Derivations require the following invariants about the base tables to hold:

For the base history node table in Databricks we assume 1 row per the primary key Temporal uses in Postgres: `"shard_id"` + `"tree_id"` + `"branch_id"` + `"node_id"` + `"txn_id"`. 

For the decoded protobuf tables, we assume 1 row per `"shard_id"` + `"tree_id"` + `"branch_id"` + `"node_id"` + `"event_id"`, where `"event_id"` a value from the decoded protobuf array items for History. This is a monotonically increasing number that Temporal uses to identify log entries in their API.

The code in the following cell expresses these invariants. It throws errors if our assumptions about the base data are ever violated, stopping updates (or creation) of the tables that we use for further computations.

In [None]:
history_node_primary_key = ["shard_id", "tree_id", "branch_id", "node_id", "txn_id"]

# Source data has one row per primary key
assert (
    input_df.orderBy(col("timestamp").desc())
    .groupBy(*history_node_primary_key)
    .agg(count("*").alias('ct'))
    .where(col("ct") > 1)
    .count()
    == 0
)

# Exploded proto has one one row per shard_id + tree_id + branch_id + node_id (from the source table) + event_id (from the decoded and exploded protobuf)
# (expected if CDC table rows are edited/updated and/or temporal appends to the table only)
assert(
    history_node_exploded_proto.groupBy(
        "shard_id", "tree_id", "branch_id", "node_id", "event_id"
    )
    .agg(count("event_id").alias("ct_event"))
    .where(col("ct_event") > 1)
    .count()
    == 0
)

# The table with workflow info should have no repeats for the same criteria
assert(
    with_wf_info.groupBy("shard_id", "tree_id", "branch_id", "node_id", "event_id")
    .agg(count("event_id").alias("ct_event"))
    .where(col("ct_event") > 1)
    .count()
    == 0
)

# All workflow started event rows have event_type workflow_execution_started,
# non-null column `workflow_execution_started_event_attributes`
# and event_id.= 1
assert (
    with_wf_info.where(
        (col("event_type") == "EVENT_TYPE_WORKFLOW_EXECUTION_STARTED")
        & (col("workflow_execution_started_event_attributes").isNotNull())
        & (col("event_id") != 1)
    ).count()
    == 0
)

# All rows have workflow_id
assert(with_wf_info.where(col("workflow_id").isNull()).count() == 0)

## Drop Columns
- We can always add these back
- We expect they are not needed by anything from here on
- Anything we leave will be needed for something or other

In [None]:
with_wf_info = with_wf_info.drop(
    # 100% missing
    "version",
    "worker_may_ignore",

    # Primary key attributes of the Postgres table
    # Used to derive ordering and uniqueness, don't expect to need them past this point.
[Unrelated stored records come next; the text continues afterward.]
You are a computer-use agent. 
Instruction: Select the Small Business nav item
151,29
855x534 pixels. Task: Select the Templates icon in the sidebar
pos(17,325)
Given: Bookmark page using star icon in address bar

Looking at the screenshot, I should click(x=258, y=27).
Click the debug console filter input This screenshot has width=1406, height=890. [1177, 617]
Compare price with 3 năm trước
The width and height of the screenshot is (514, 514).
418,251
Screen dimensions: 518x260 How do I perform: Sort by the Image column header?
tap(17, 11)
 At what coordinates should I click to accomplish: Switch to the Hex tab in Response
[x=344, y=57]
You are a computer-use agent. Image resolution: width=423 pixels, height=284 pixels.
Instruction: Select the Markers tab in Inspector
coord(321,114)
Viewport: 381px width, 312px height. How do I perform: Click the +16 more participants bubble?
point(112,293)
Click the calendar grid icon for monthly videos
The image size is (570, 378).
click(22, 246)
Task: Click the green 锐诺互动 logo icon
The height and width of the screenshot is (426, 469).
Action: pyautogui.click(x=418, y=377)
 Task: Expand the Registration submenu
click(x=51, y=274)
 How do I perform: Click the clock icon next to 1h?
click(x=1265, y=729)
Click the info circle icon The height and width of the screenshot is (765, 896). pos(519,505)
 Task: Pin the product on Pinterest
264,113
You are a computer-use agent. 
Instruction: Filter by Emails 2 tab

If we do we can add them back
    "shard_id",
    "tree_id",
    "branch_id",
    "node_id",
    "txn_id",
    "task_id",
    # "event_id"
)

## Drop Rows
- Ignore history of temporal system workflows

In [None]:
is_ignored_workflow_type = col("workflow_type").isin(
    [
        "temporal-sys-batch-workflow",
        "ExecuteBlobStoreCleanupCron",
        "RunScheduleSyncCron",
        "UpdateTimedOutWorkflowRuns",
        "temporalCloudAuthRotationWorkflow"
        "temporal-sys-history-scanner-workflow"
        "temporal-sys-tq-scanner-workflow",
    ]
)
with_wf_info = with_wf_info.where(~is_ignored_workflow_type)

## Save table

In [None]:
with_wf_info.write.format("delta").mode("overwrite").saveAsTable("temporal.history")

# Temporal Workflows

Produces a table `temporal.workflows` with the following properties:

- The set of all workflows, independent of executions. This simply means unique by `"workflow_id"`.
- Excludes child workflows.
- The status of the workflow, one of "RUNNING", "TERMINATED", "COMPLETED". This is derived from the latest execution that corresponds to the workflow_id.
- The time the workflow started.
- The time the workflow completed, if any.



## Running Workflows
Derives from `temporal.history` the workflows that are root workflows, meaning
1. they have started events
2. they have no parent
3. there is (at least) 1 run for which there is no corresponding event that terminates the run (terminated, failed, completed, cancelled, continued as new)

In [None]:
is_terminal_event_type = col("event_type").isin(
    [
        "EVENT_TYPE_WORKFLOW_EXECUTION_CANCELED",
        "EVENT_TYPE_WORKFLOW_EXECUTION_COMPLETED",
        "EVENT_TYPE_WORKFLOW_EXECUTION_TERMINATED",
        "EVENT_TYPE_WORKFLOW_EXECUTION_FAILED",
        "EVENT_TYPE_WORKFLOW_EXECUTION_CONTINUED_AS_NEW",
        "EVENT_TYPE_WORKFLOW_EXECUTION_TIMED_OUT",
    ]
)

wind = Window.partitionBy("workflow_id").orderBy(col("event_time").desc())
# a better name in this context might be execution or workflow execution to disambiguate from other uses of workflow
running_workflows = (
    # Inconsistent with the Temporal UI, which shows children and root workflows together
    with_wf_info.where(col("parent_workflow_id").isNull()) 
    .withColumn("latest_event_time", max(col("event_time")).over(wind))
    .where(col("event_time") == col("latest_event_time"))
    .where(~is_terminal_event_type)
)


### Invariants


In [None]:
# No duplicate workflow ids for running workflows
assert (
    running_workflows.dropDuplicates(["workflow_id"]).count()
    == running_workflows.count()
)

## Completed Workflows


In [None]:
completed_workflows = (
    with_wf_info
    .where(col("event_type") == "EVENT_TYPE_WORKFLOW_EXECUTION_COMPLETED")
)

In [None]:
# TODO. move. maybe this is reusable
def get_histories_for_runs(wfs: DataFrame, history: DataFrame):
    wfs.select("workflow_id", "run_id").alias("runs").join(
        history.alias("history"),
        ["workflow_id", "run_id"],
        "inner",
    ).orderBy("workflow_id", "run_id", "event_id")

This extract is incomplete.